Raw data
:::::
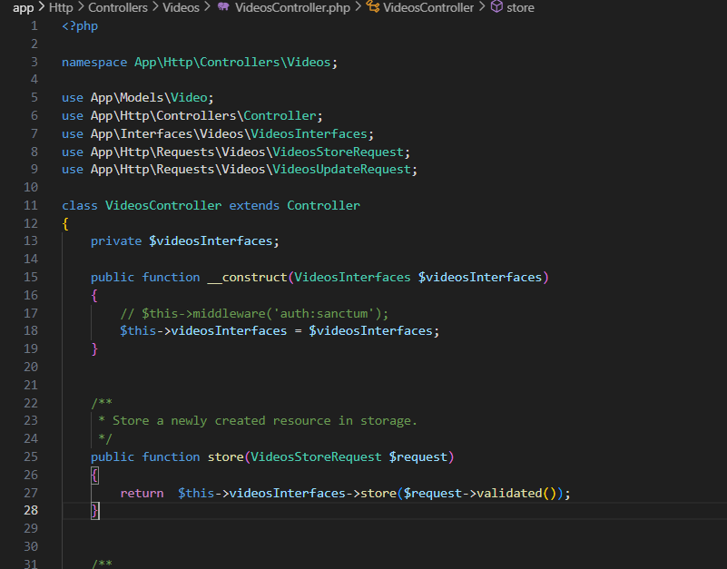Click line number 11 in the gutter
This screenshot has height=569, width=727.
[x=31, y=205]
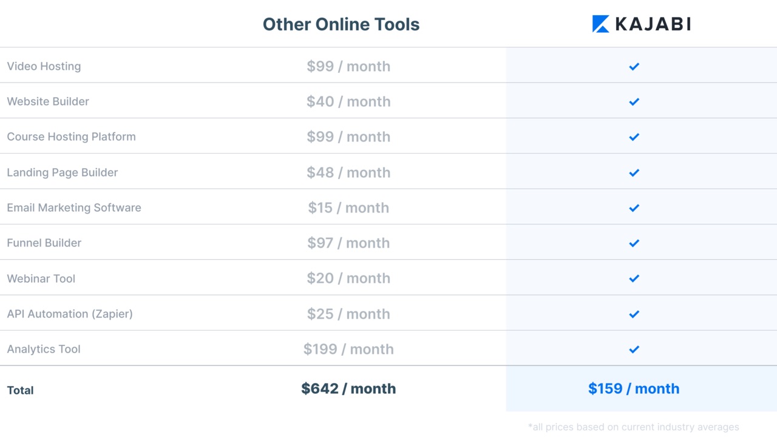
Task: Click the Website Builder checkmark icon
Action: pyautogui.click(x=634, y=101)
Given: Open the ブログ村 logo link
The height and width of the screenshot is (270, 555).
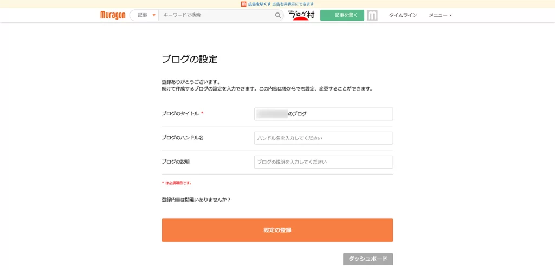Looking at the screenshot, I should point(301,15).
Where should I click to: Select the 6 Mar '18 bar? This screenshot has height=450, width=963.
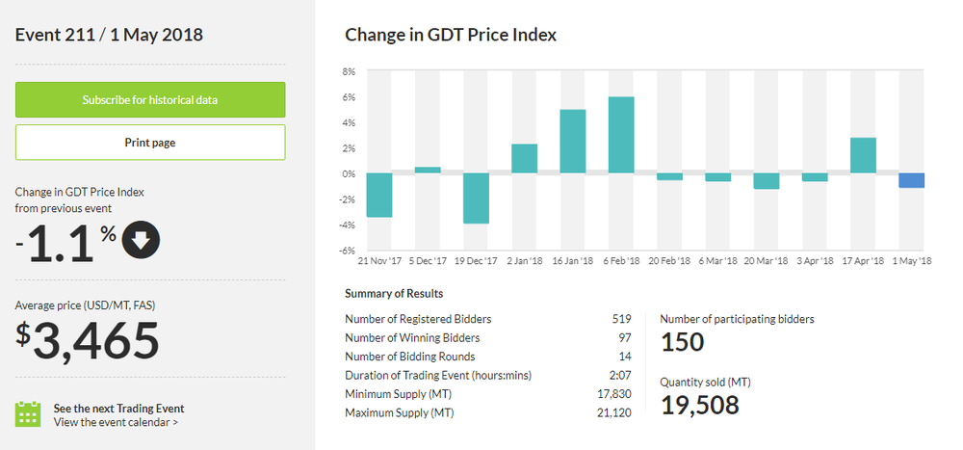tap(717, 177)
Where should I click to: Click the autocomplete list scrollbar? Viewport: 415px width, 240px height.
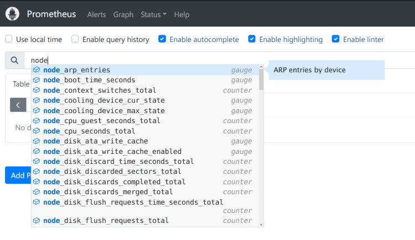pos(261,78)
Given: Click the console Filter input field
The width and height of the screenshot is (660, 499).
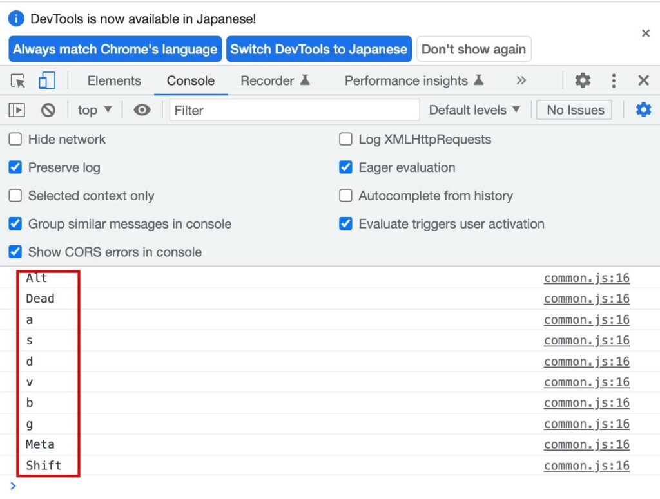Looking at the screenshot, I should point(294,110).
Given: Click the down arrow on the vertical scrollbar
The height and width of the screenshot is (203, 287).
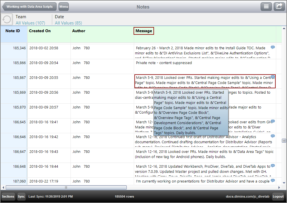Looking at the screenshot, I should [284, 183].
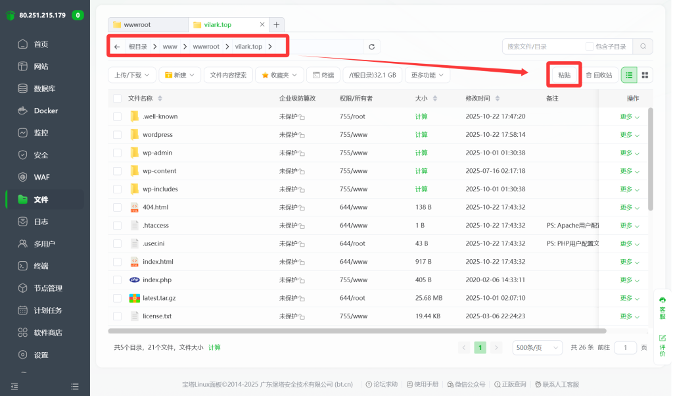Open the 终端 terminal from the toolbar
The image size is (673, 396).
coord(323,75)
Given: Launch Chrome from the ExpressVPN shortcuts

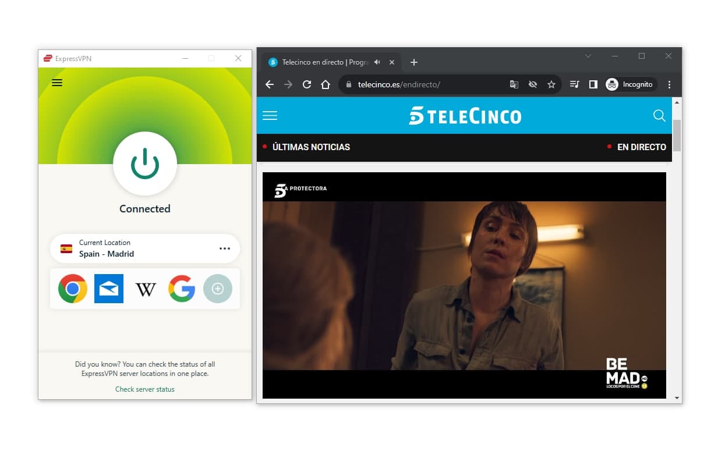Looking at the screenshot, I should 72,289.
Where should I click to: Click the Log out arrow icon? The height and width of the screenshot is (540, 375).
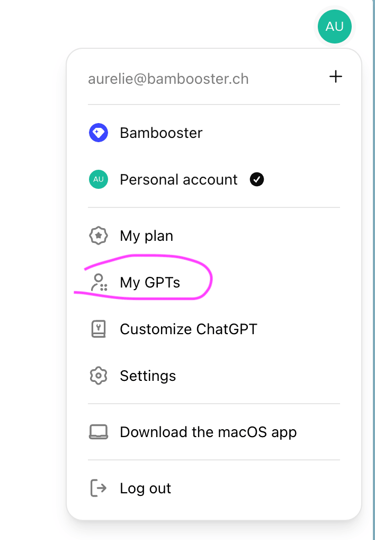pos(99,488)
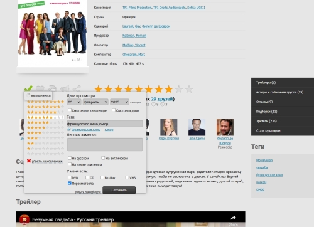
Task: Uncheck the 'Пересмотрела' checkbox
Action: [x=70, y=183]
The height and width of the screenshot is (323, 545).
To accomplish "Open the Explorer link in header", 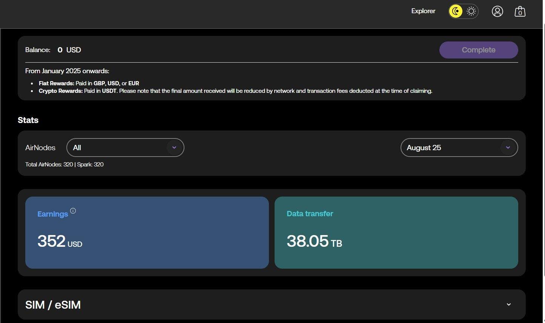I will (423, 11).
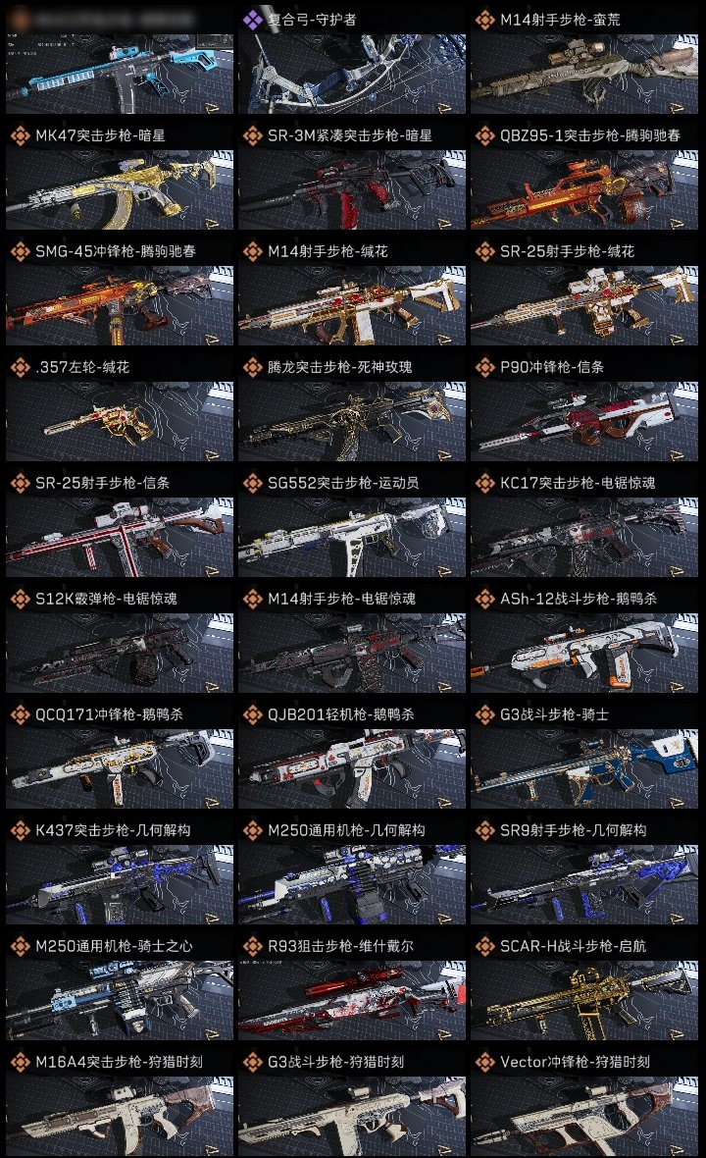Click the purple rarity icon beside 复合弓-守护者
The image size is (706, 1158).
coord(252,20)
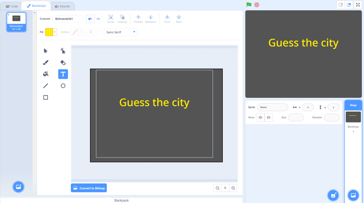Activate the Fill (paint bucket) tool

pos(46,74)
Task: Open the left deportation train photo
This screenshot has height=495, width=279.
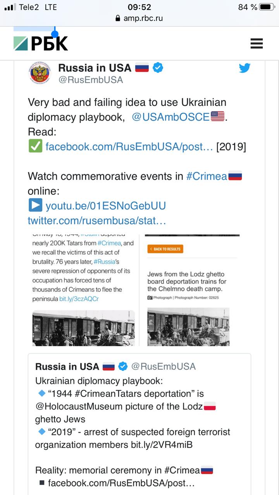Action: click(83, 328)
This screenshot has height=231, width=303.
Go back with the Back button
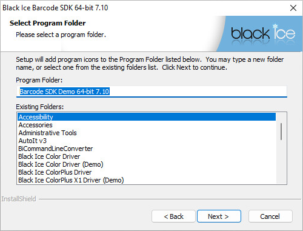point(173,216)
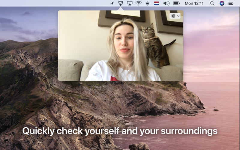Activate Siri from the menu bar
The width and height of the screenshot is (240, 150).
tap(222, 3)
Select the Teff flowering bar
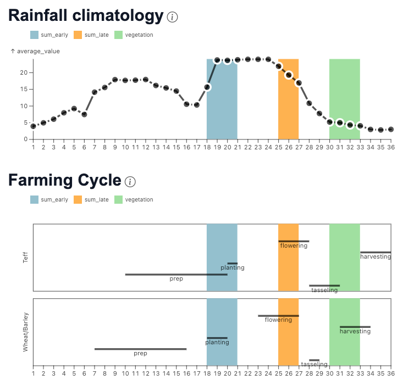The width and height of the screenshot is (403, 391). pos(294,241)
:::::
Directions
Count the lines above that contain the string "This", and reply with only that number.

Answer below
4